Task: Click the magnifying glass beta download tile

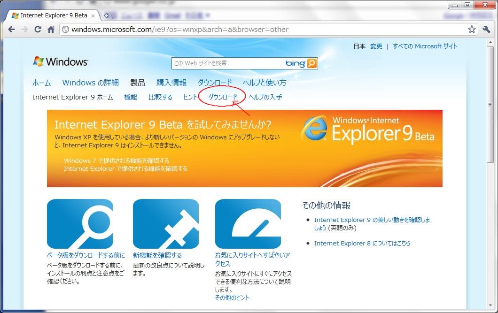Action: 80,224
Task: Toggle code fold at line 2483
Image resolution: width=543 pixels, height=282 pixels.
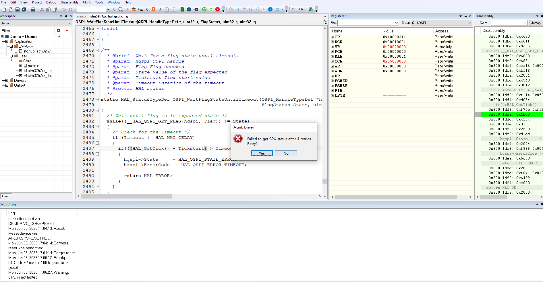Action: click(x=97, y=127)
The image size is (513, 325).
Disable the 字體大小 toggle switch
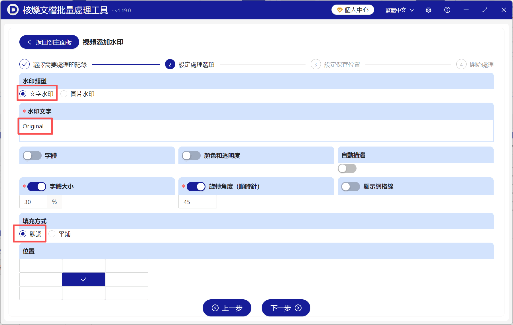pyautogui.click(x=37, y=186)
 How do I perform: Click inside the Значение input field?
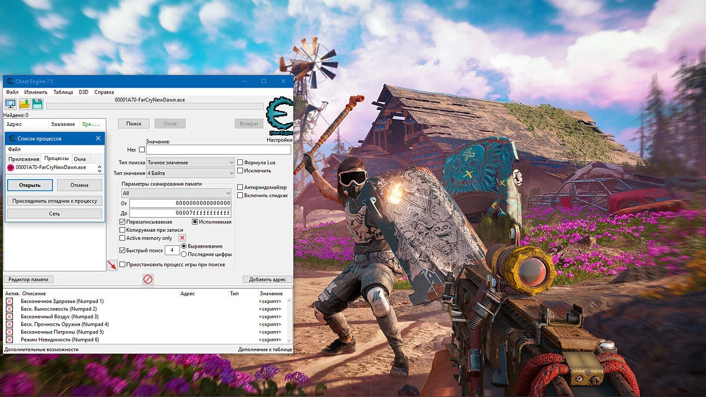[x=218, y=149]
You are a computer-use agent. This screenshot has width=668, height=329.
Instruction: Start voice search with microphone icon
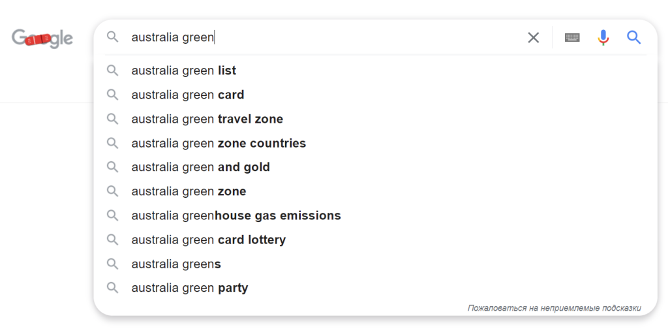pyautogui.click(x=603, y=37)
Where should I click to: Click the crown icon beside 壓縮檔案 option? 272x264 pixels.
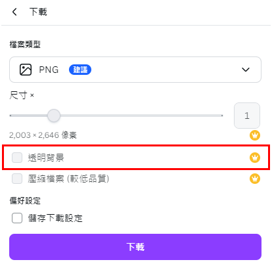click(x=255, y=179)
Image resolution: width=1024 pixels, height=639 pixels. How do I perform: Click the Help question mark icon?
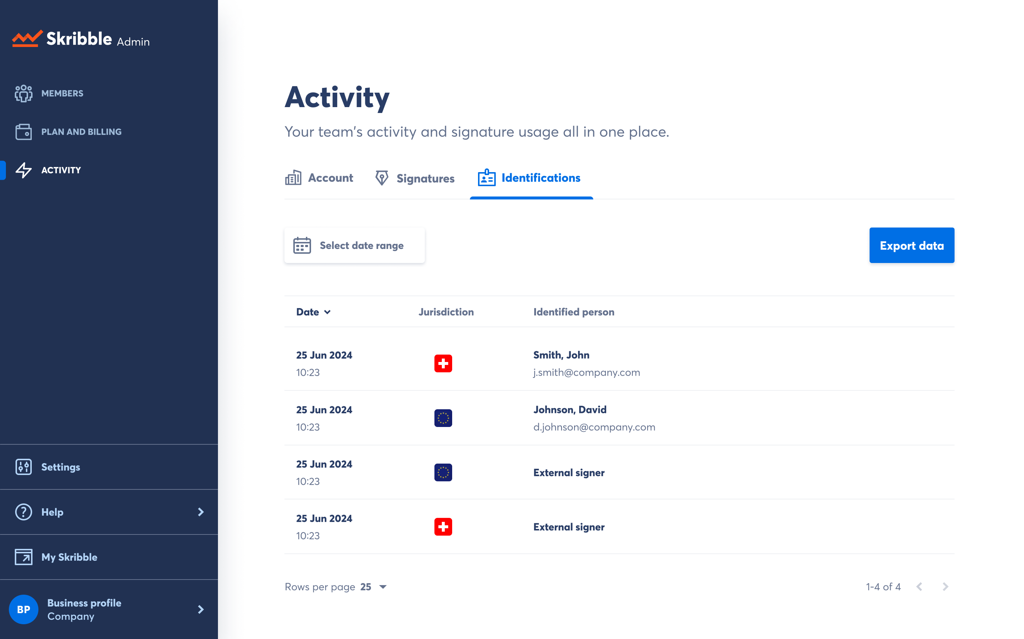click(x=23, y=512)
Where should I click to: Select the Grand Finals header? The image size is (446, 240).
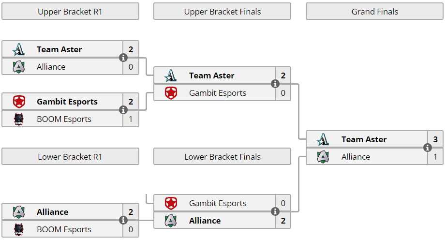(374, 12)
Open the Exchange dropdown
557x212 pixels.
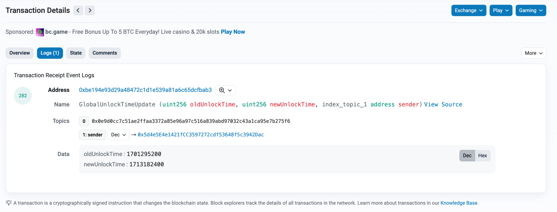[469, 11]
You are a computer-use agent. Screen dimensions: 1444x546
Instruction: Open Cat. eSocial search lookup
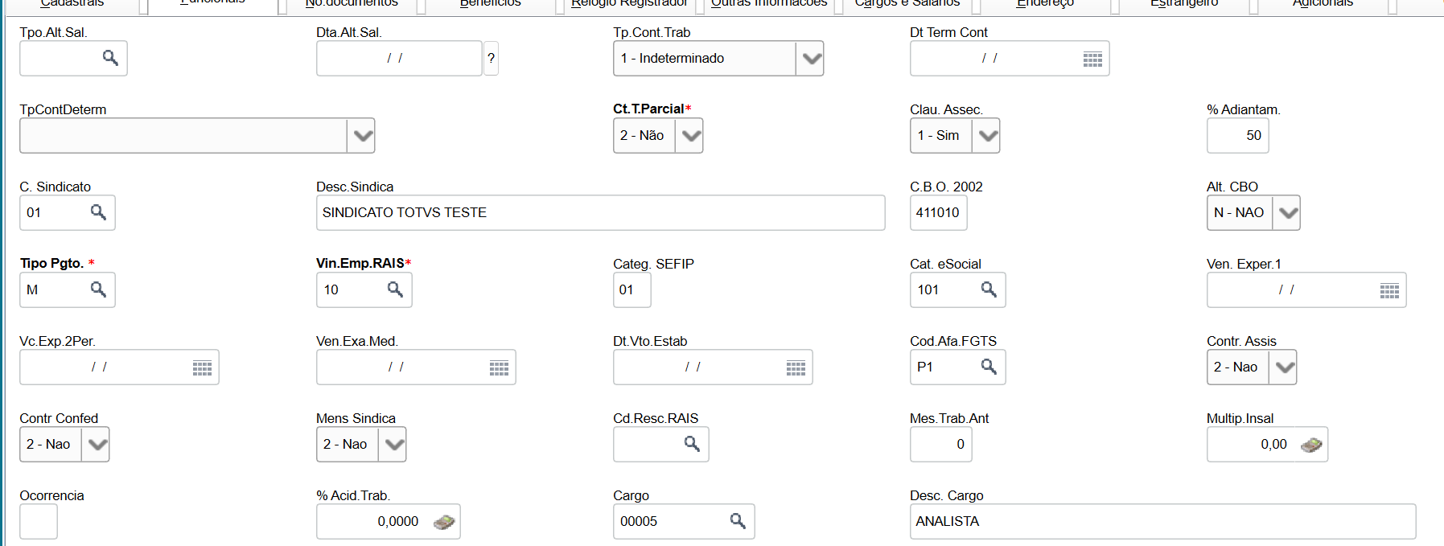coord(989,289)
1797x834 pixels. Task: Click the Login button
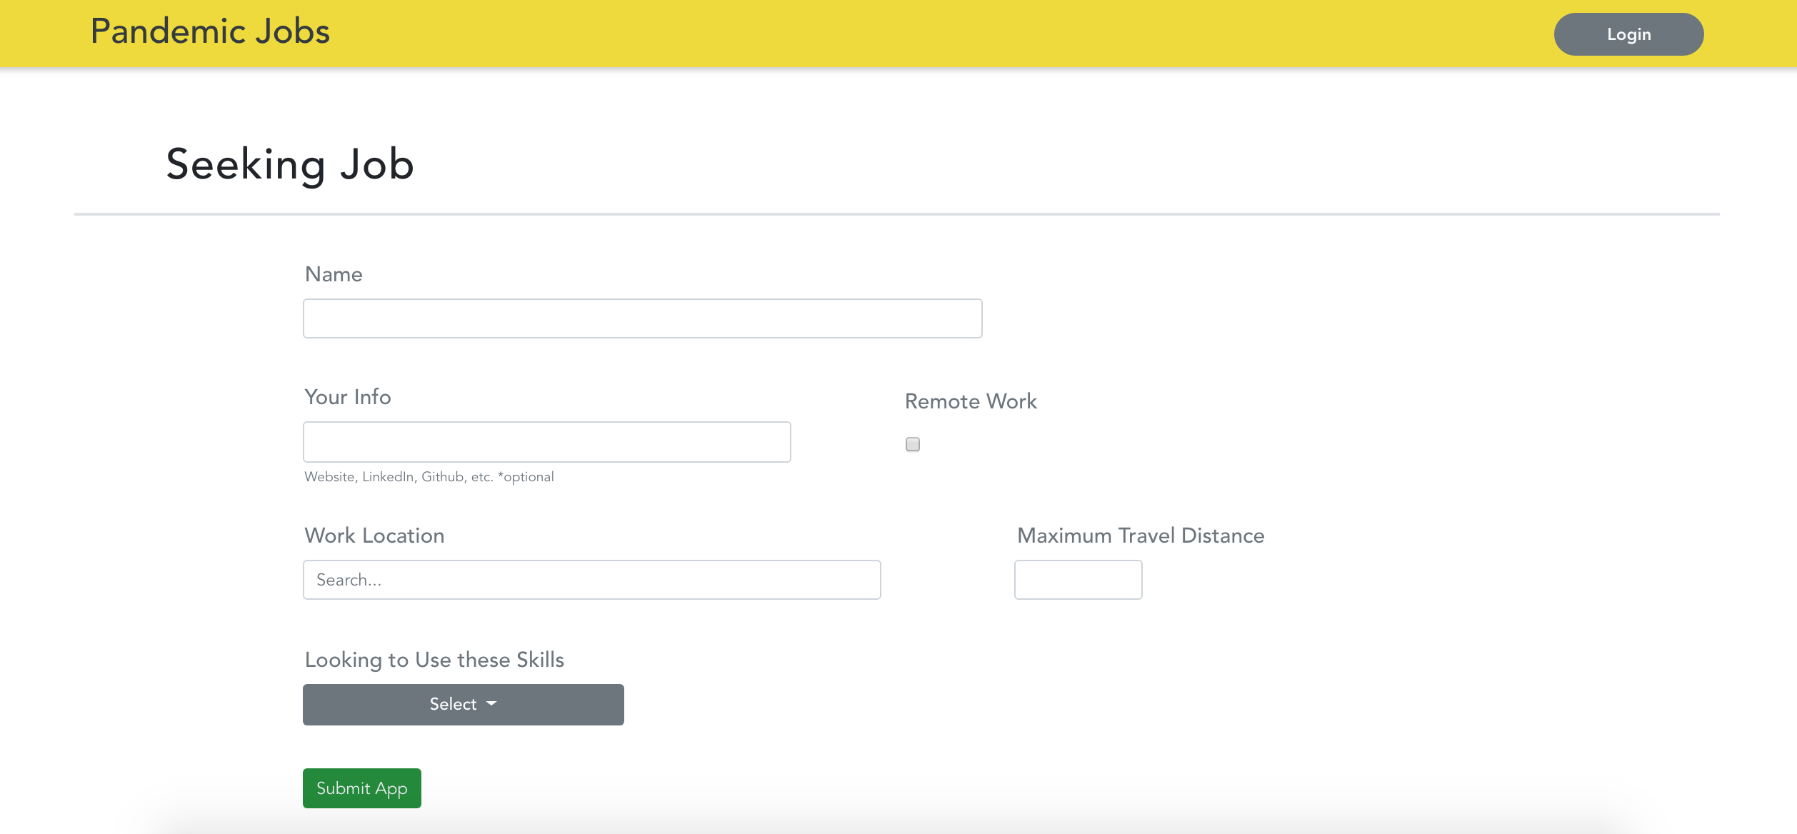click(x=1628, y=34)
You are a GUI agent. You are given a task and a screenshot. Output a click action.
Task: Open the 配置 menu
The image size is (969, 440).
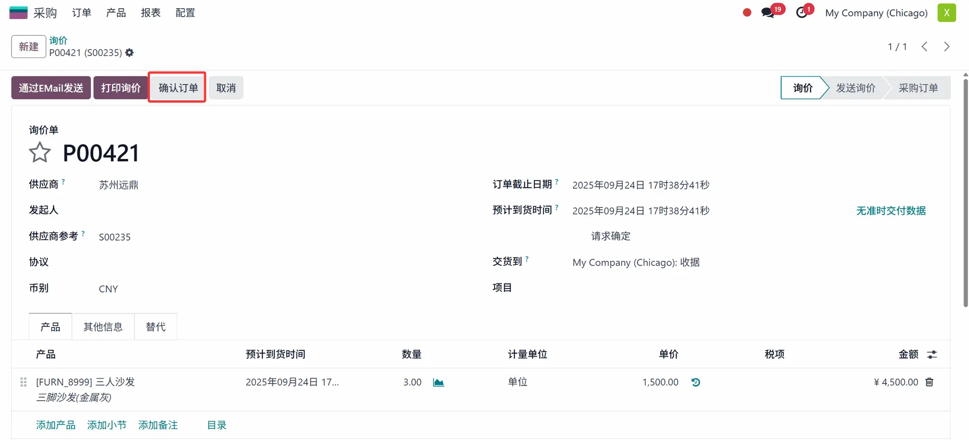point(185,13)
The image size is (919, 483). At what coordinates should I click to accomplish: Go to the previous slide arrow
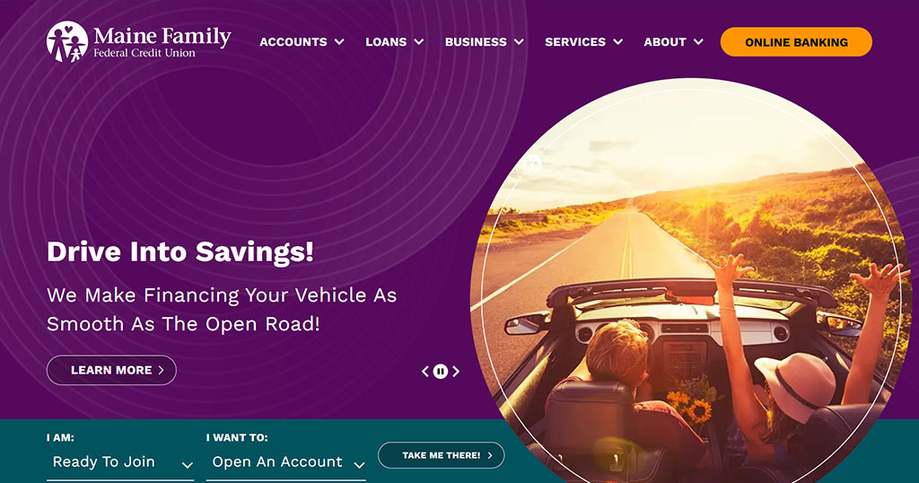click(x=425, y=371)
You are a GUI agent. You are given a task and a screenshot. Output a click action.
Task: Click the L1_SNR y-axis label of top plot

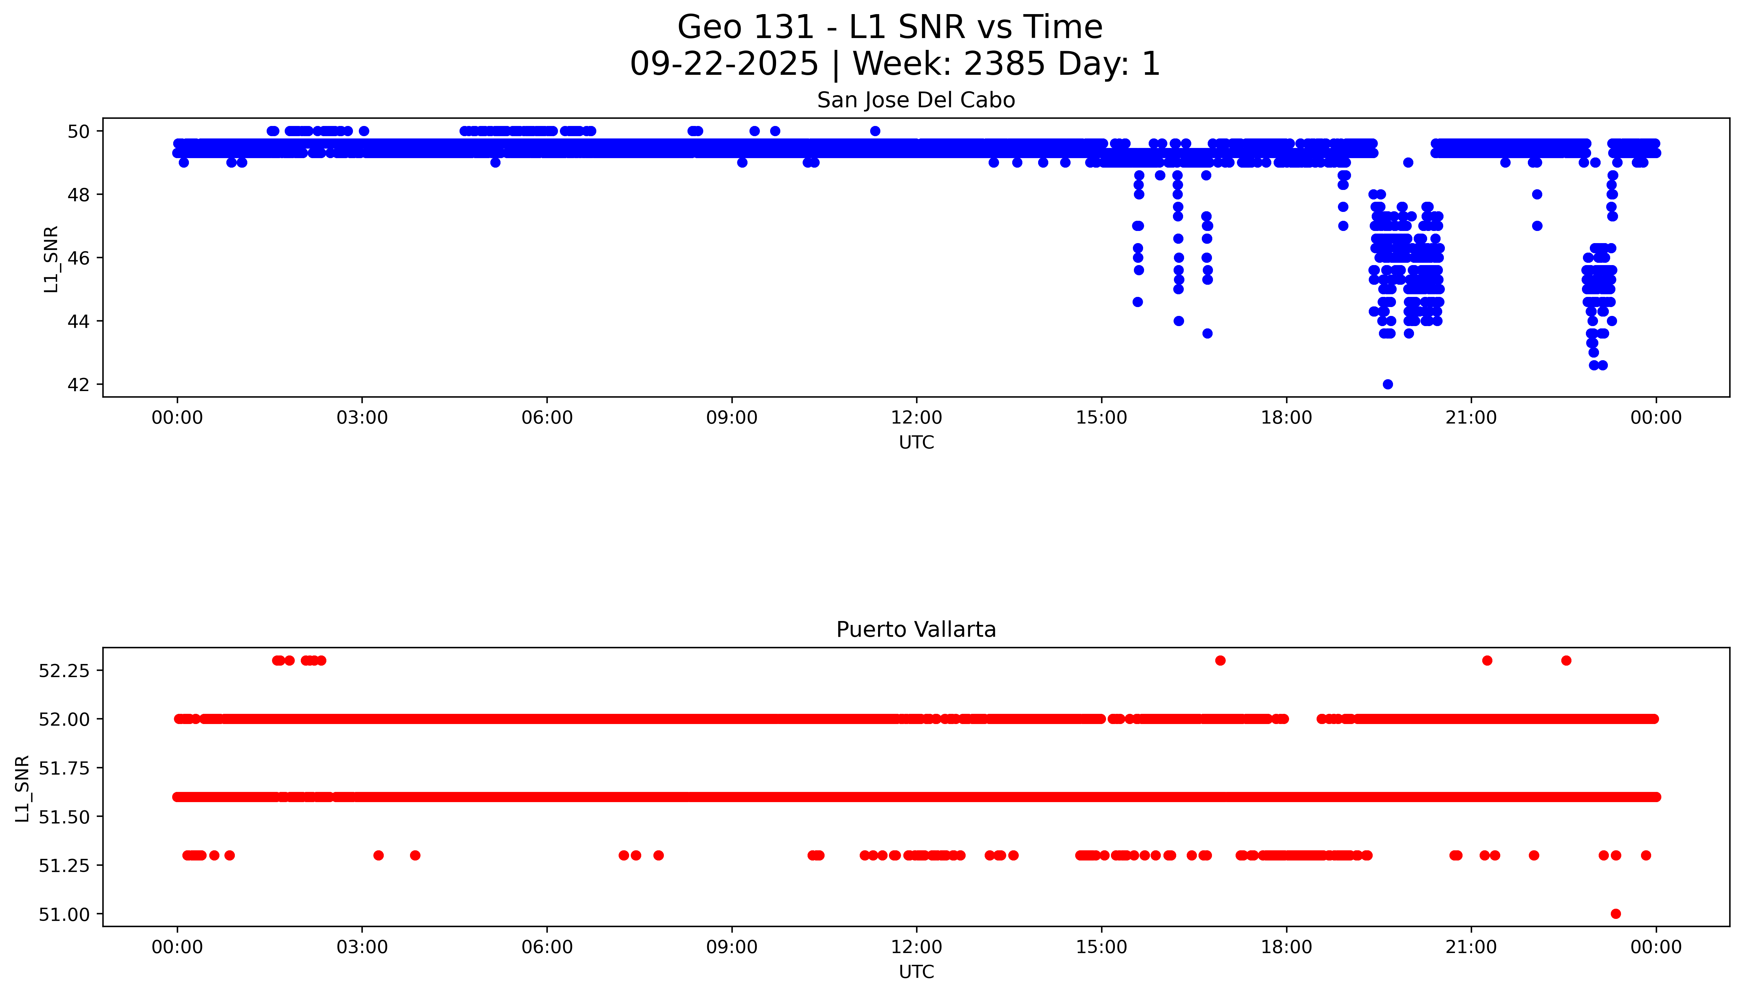point(51,259)
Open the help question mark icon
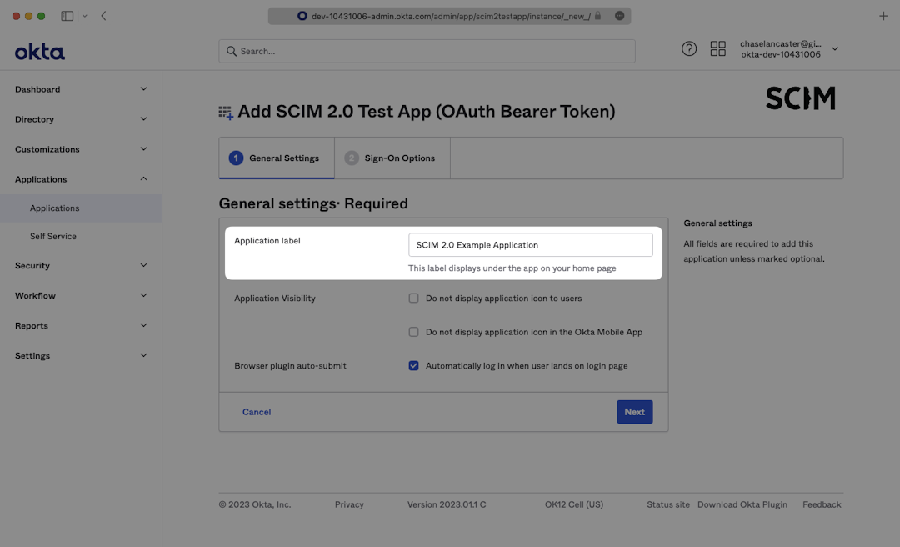Screen dimensions: 900x547 [x=689, y=49]
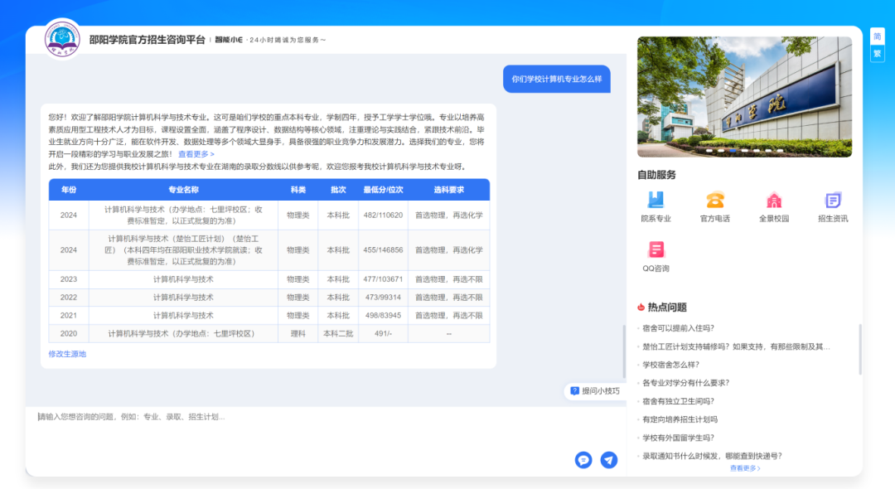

**TASK DIRECTIONS**
Pull out every line above that contains the string "size", treating uppercase and lowercase as different.

**SOLUTION TO THE EXERCISE**
The image size is (513, 325).
Where should I click to: Select the Grand Finals header? The image size is (446, 240).
The image size is (969, 440).
The image size is (919, 483). At what coordinates should I click to accomplish: Go to the previous slide arrow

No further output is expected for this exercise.